> _What you are asked to do_
Every entry must be output exactly as it was written.

> _Data to examine_
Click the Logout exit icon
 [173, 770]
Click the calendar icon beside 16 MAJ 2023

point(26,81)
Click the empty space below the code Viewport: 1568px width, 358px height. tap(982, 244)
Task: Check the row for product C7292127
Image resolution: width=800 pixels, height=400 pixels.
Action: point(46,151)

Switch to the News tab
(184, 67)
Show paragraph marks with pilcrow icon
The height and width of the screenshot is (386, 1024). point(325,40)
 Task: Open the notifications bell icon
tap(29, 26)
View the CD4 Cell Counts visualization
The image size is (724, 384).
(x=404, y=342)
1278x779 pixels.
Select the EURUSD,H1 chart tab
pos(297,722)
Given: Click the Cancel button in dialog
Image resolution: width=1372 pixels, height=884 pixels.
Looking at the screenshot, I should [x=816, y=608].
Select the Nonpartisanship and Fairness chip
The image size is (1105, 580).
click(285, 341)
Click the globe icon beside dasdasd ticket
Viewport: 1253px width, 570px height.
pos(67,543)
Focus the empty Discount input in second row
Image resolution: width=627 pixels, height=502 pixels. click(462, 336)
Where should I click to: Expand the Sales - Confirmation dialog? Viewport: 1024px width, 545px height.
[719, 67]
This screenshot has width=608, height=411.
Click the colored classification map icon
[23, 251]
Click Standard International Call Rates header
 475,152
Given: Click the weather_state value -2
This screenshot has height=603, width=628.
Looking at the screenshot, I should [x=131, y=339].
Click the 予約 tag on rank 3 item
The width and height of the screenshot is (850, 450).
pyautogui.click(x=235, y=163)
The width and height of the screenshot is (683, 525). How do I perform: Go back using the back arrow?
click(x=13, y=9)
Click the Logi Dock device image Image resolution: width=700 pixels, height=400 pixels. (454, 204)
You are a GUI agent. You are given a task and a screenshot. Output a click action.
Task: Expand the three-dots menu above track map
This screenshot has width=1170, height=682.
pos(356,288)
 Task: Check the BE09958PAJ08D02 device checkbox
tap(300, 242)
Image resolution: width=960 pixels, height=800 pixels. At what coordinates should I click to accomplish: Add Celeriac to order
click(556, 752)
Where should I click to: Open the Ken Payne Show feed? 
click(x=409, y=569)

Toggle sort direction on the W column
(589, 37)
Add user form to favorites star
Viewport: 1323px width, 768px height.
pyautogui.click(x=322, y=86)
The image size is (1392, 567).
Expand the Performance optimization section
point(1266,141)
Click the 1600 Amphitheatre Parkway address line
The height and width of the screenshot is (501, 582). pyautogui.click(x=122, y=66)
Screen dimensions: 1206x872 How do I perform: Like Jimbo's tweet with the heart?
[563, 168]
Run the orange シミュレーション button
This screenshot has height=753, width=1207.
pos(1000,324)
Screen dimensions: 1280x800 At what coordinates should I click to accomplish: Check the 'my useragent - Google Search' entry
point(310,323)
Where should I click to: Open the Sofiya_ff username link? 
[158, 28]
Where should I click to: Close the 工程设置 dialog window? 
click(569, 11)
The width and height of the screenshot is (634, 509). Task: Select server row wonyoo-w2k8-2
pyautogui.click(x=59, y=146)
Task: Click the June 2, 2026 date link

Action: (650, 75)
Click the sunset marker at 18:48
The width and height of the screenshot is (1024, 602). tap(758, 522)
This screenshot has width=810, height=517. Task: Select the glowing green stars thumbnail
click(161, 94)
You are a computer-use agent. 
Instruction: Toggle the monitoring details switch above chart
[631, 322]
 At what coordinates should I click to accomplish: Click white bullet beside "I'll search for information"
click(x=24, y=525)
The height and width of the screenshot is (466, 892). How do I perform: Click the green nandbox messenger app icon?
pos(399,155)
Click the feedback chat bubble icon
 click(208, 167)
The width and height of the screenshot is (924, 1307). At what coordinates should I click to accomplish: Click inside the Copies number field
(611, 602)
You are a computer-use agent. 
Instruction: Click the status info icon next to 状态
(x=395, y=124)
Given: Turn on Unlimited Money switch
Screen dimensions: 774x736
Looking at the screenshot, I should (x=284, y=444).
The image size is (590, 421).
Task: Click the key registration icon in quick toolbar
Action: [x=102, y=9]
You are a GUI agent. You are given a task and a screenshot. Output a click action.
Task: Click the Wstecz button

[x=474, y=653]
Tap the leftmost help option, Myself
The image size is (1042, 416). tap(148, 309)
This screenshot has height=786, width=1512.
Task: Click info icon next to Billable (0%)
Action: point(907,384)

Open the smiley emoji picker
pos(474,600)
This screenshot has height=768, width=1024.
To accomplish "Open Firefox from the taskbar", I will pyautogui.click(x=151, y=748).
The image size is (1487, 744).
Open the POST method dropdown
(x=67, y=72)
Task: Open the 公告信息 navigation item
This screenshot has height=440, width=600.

> _Result of this exercise_
Click the Logout exit icon
 [173, 770]
Click the calendar icon beside 16 MAJ 2023

point(26,81)
Click the empty space below the code Viewport: 1568px width, 358px height. tap(982, 244)
Task: Check the row for product C7292127
Image resolution: width=800 pixels, height=400 pixels.
Action: point(46,151)

Switch to the News tab
(184, 67)
Show paragraph marks with pilcrow icon
The height and width of the screenshot is (386, 1024). point(325,40)
 Task: Open the notifications bell icon
tap(29, 26)
View the CD4 Cell Counts visualization
The image size is (724, 384).
(x=404, y=342)
1278x779 pixels.
Select the EURUSD,H1 chart tab
pos(297,722)
Given: Click the Cancel button in dialog
Image resolution: width=1372 pixels, height=884 pixels.
Looking at the screenshot, I should [x=816, y=608].
Select the Nonpartisanship and Fairness chip
The image size is (1105, 580).
click(285, 341)
Click the globe icon beside dasdasd ticket
Viewport: 1253px width, 570px height.
pos(67,543)
Focus the empty Discount input in second row
Image resolution: width=627 pixels, height=502 pixels. click(462, 336)
Where should I click to: Expand the Sales - Confirmation dialog? Viewport: 1024px width, 545px height.
[719, 67]
This screenshot has width=608, height=411.
Click the colored classification map icon
[23, 251]
Click Standard International Call Rates header
 475,152
Given: Click the weather_state value -2
This screenshot has height=603, width=628.
Looking at the screenshot, I should [x=131, y=339].
Click the 予約 tag on rank 3 item
The width and height of the screenshot is (850, 450).
pyautogui.click(x=235, y=163)
The width and height of the screenshot is (683, 525). How do I perform: Go back using the back arrow?
click(x=13, y=9)
Click the Logi Dock device image Image resolution: width=700 pixels, height=400 pixels. (454, 204)
You are a GUI agent. You are given a task and a screenshot. Output a click action.
Task: Expand the three-dots menu above track map
This screenshot has width=1170, height=682.
pos(356,288)
 Task: Check the BE09958PAJ08D02 device checkbox
tap(300, 242)
Image resolution: width=960 pixels, height=800 pixels. At what coordinates should I click to accomplish: Add Celeriac to order
click(556, 752)
Where should I click to: Open the Ken Payne Show feed? 
click(x=409, y=569)

Toggle sort direction on the W column
(589, 37)
Add user form to favorites star
Viewport: 1323px width, 768px height.
pyautogui.click(x=322, y=86)
The image size is (1392, 567).
Expand the Performance optimization section
point(1266,141)
Click the 1600 Amphitheatre Parkway address line
The height and width of the screenshot is (501, 582). pyautogui.click(x=122, y=66)
Screen dimensions: 1206x872 How do I perform: Like Jimbo's tweet with the heart?
[563, 168]
Run the orange シミュレーション button
This screenshot has height=753, width=1207.
pos(1000,324)
Screen dimensions: 1280x800 At what coordinates should I click to accomplish: Check the 'my useragent - Google Search' entry
point(310,323)
Where should I click to: Open the Sofiya_ff username link? 
[158, 28]
Where should I click to: Close the 工程设置 dialog window? 
click(569, 11)
The width and height of the screenshot is (634, 509). Task: Select server row wonyoo-w2k8-2
pyautogui.click(x=59, y=146)
Task: Click the June 2, 2026 date link

Action: (650, 75)
Click the sunset marker at 18:48
The width and height of the screenshot is (1024, 602). tap(758, 522)
This screenshot has width=810, height=517. Task: Select the glowing green stars thumbnail
click(161, 94)
You are a computer-use agent. 
Instruction: Toggle the monitoring details switch above chart
[631, 322]
 At what coordinates should I click to accomplish: Click white bullet beside "I'll search for information"
click(x=24, y=525)
The height and width of the screenshot is (466, 892). How do I perform: Click the green nandbox messenger app icon?
pos(399,155)
Click the feedback chat bubble icon
 click(208, 167)
The width and height of the screenshot is (924, 1307). At what coordinates should I click to accomplish: Click inside the Copies number field
(611, 602)
You are a computer-use agent. 
Instruction: Click the status info icon next to 状态
(x=395, y=124)
Given: Turn on Unlimited Money switch
Screen dimensions: 774x736
Looking at the screenshot, I should (x=284, y=444).
The image size is (590, 421).
Task: Click the key registration icon in quick toolbar
Action: [x=102, y=9]
You are a GUI agent. You are given a task and a screenshot. Output a click action.
Task: Click the Wstecz button

[x=474, y=653]
Tap the leftmost help option, Myself
The image size is (1042, 416). tap(148, 309)
This screenshot has height=786, width=1512.
Task: Click info icon next to Billable (0%)
Action: point(907,384)

Open the smiley emoji picker
pos(474,600)
This screenshot has height=768, width=1024.
To accomplish "Open Firefox from the taskbar", I will pyautogui.click(x=151, y=748).
The image size is (1487, 744).
Open the POST method dropdown
(x=67, y=72)
Task: Open the 公告信息 navigation item
This screenshot has height=440, width=600.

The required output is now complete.